SEO · Search Engine Optimisationintermediate3 min read

What is Crawl Budget?

Crawl budget is the number of pages Googlebot will crawl on your website within a given timeframe. It's determined by two factors: crawl rate limit (how fast Google can crawl without overloading your server) and crawl demand (how much Google wants to crawl your pages based on their popularity and freshness). Managing crawl budget is critical for large sites where not all pages get crawled and indexed in a reasonable time.

500ms

server response time threshold — above this, Googlebot crawls less

Source: Google Search Central, 2024

Fact-checked against 3 sourcesLast updated 8 June 2026

Key Takeaways

Crawl budget = crawl rate limit × crawl demand — optimise both factors.
Only matters when you have hundreds of pages or more; small sites are crawled fully by default.
Blocking low-value pages (tag archives, filtered URLs) frees budget for pages that matter.
Server response time under 200ms is the single most impactful crawl budget lever.
Check your crawl stats in Google Search Console → Settings → Crawl Stats.

In this article

01What Determines Your Crawl Budget?
02Signs You Have a Crawl Budget Problem
03How to Optimise Crawl Budget

What Determines Your Crawl Budget?

Google allocates crawl budget based on two things: how fast your server can handle requests without slowing down, and how much value Google sees in your pages.

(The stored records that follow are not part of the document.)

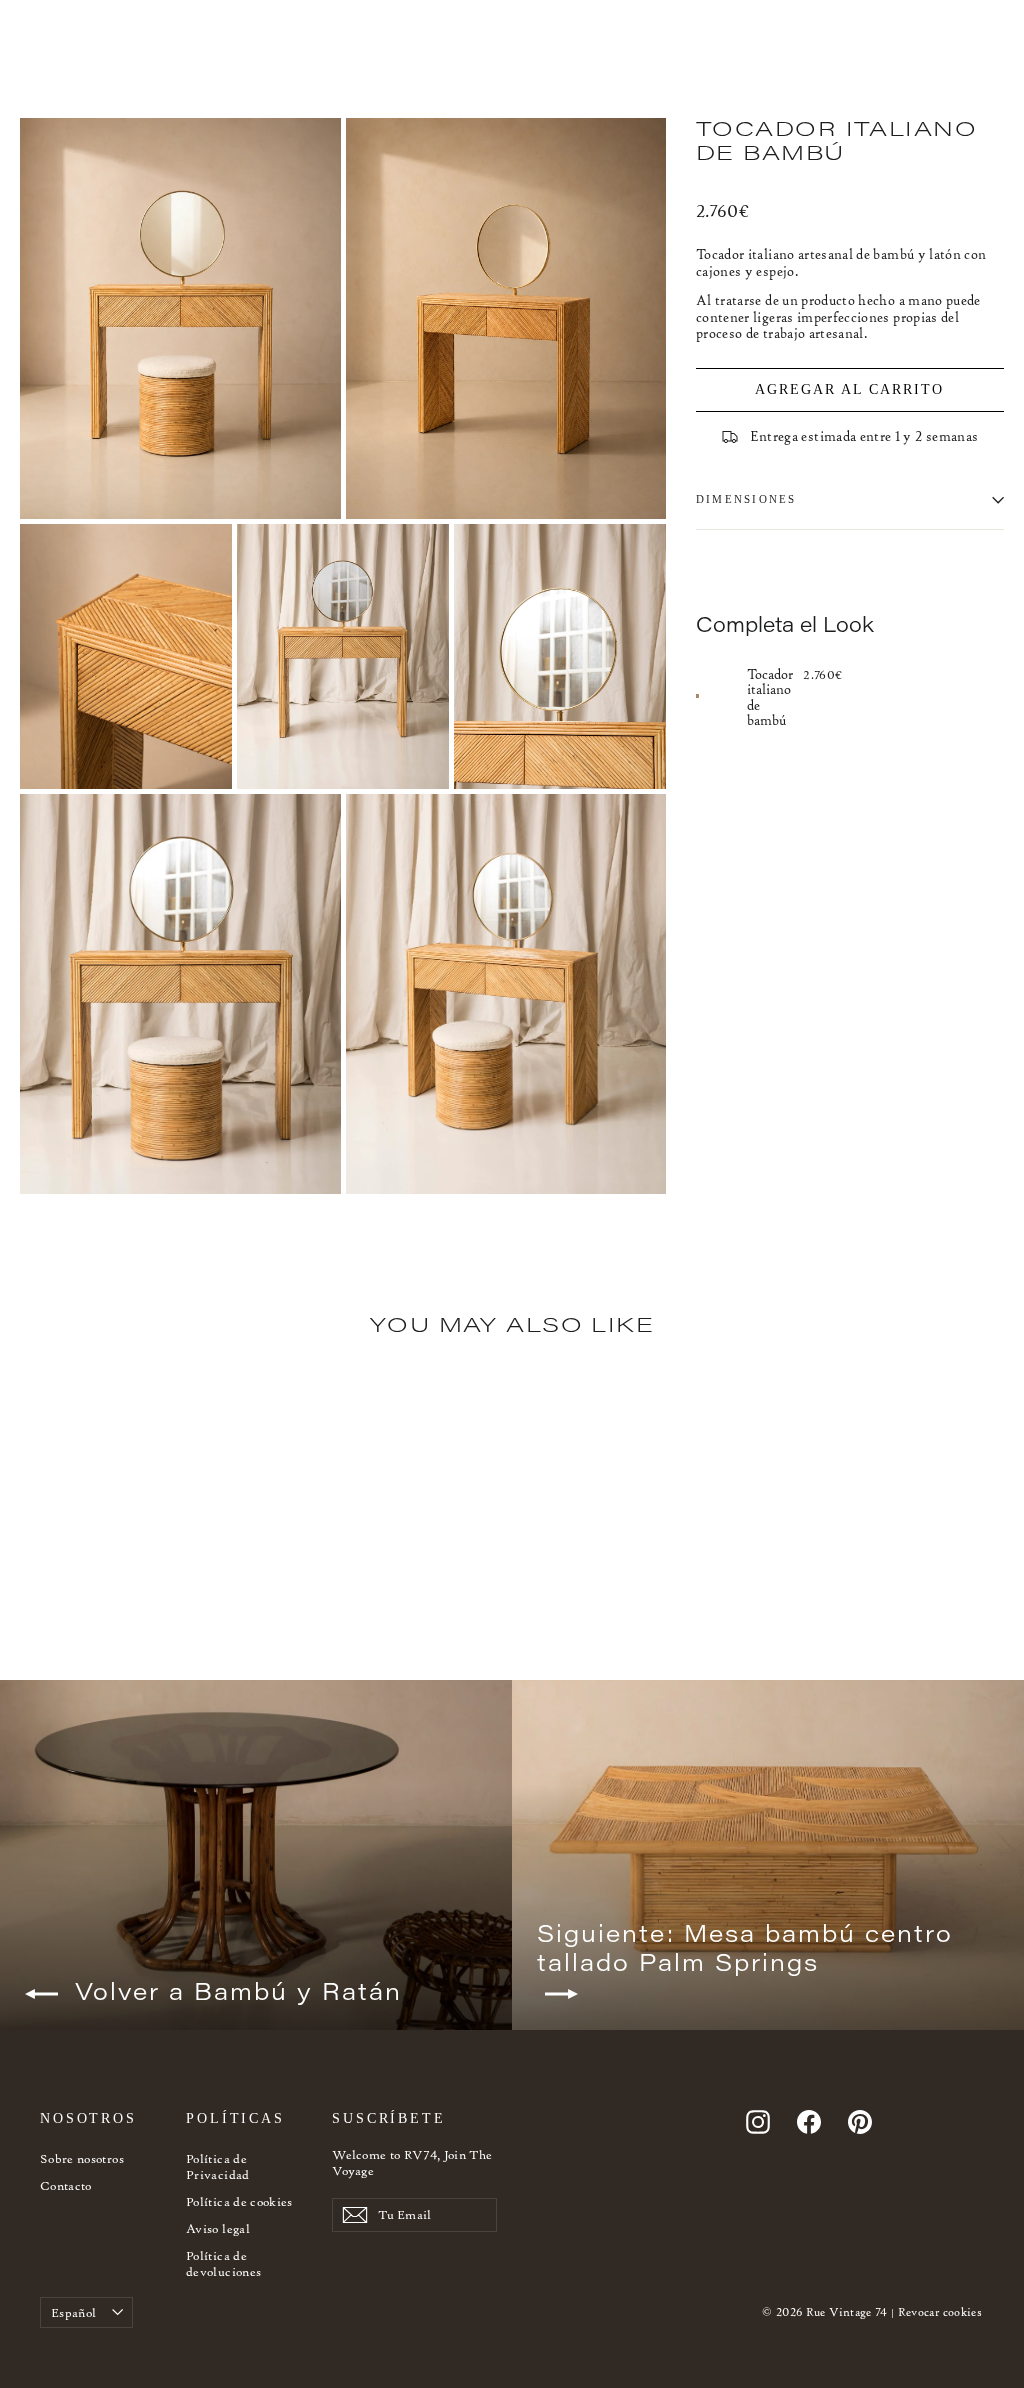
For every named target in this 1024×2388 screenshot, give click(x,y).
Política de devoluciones (223, 2263)
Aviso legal (218, 2228)
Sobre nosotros (82, 2158)
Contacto (66, 2185)
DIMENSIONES (746, 499)
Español (73, 2312)
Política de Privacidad (218, 2166)
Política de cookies (239, 2201)
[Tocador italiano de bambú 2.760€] (721, 696)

Crawl rate limit is Google's self-imposed throttle. If your server responds slowly, Googlebot backs off to avoid degrading your site's performance for real users. Faster servers = more crawling.

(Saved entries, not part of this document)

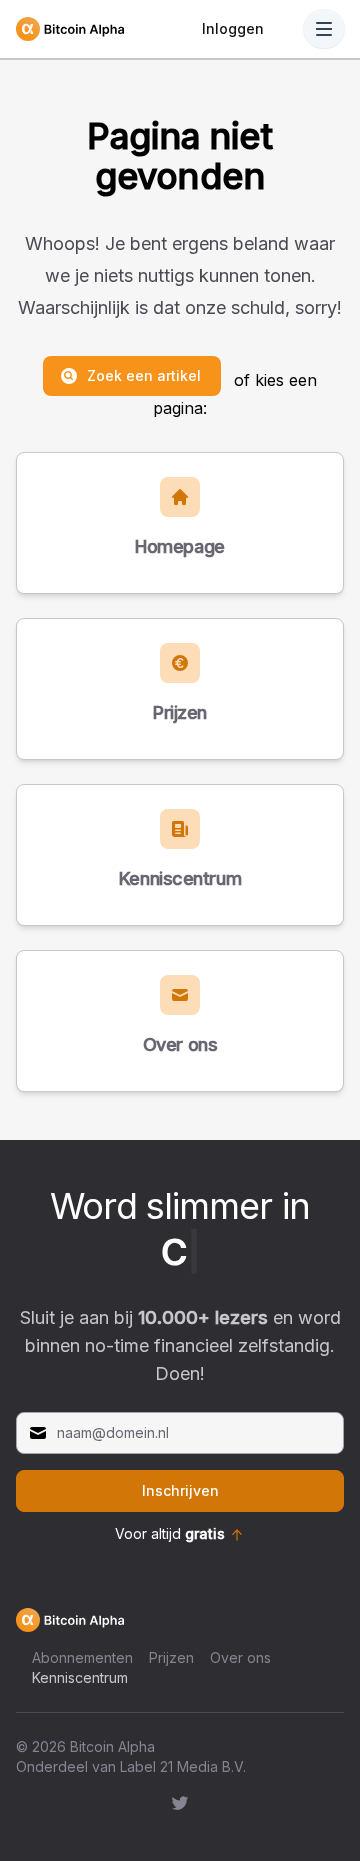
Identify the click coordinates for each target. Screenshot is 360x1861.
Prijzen (171, 1657)
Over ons (240, 1657)
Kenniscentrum (80, 1677)
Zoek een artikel (144, 375)
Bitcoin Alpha (112, 1746)
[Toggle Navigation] (324, 29)
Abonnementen (82, 1657)
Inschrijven (180, 1490)
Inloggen (233, 28)
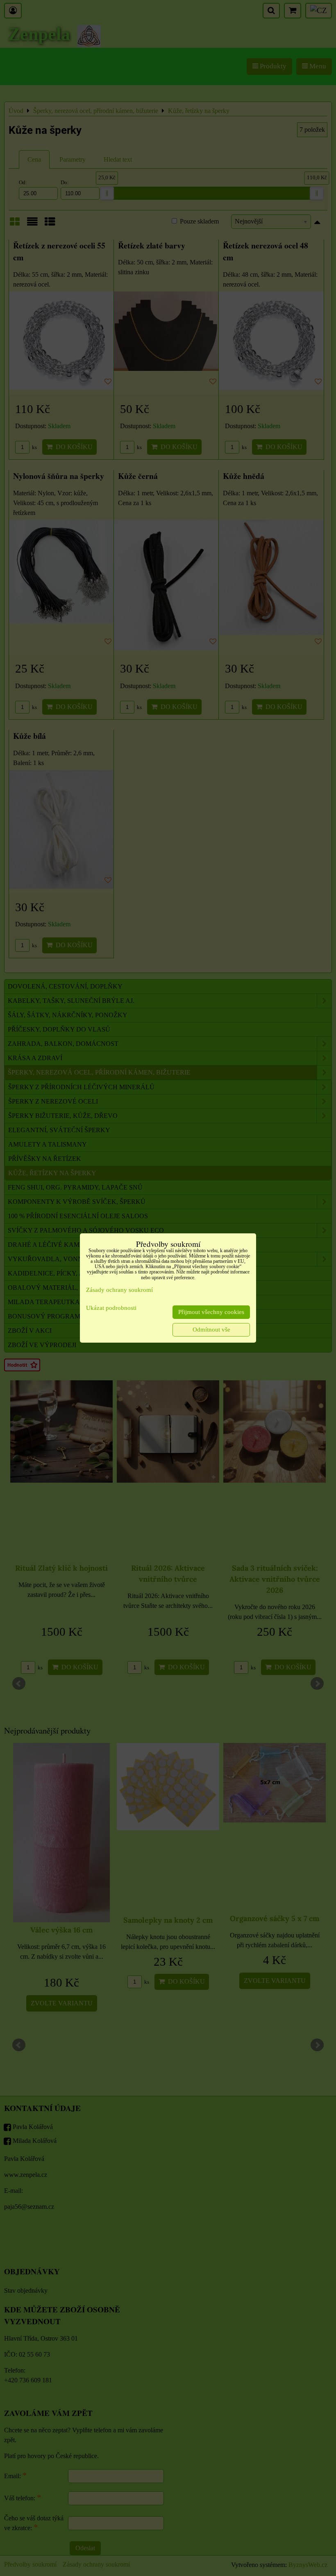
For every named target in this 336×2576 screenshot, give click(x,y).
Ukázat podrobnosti (111, 1308)
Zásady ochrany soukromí (119, 1290)
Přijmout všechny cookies (211, 1312)
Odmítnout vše (211, 1329)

Crawl demand is driven by how popular your URLs are (backlinks, traffic) and how frequently they change. A homepage gets crawled daily. A deep archive page from 2012 might get crawled monthly — or never.

Signs You Have a Crawl Budget Problem

Most sites don't have a crawl budget problem. If you have fewer than a few hundred pages, Google will crawl all of them regularly.

You need to care about crawl budget if: new pages take weeks to appear in search results, you have thousands of URLs but low organic traffic, or Google Search Console shows a crawl anomaly.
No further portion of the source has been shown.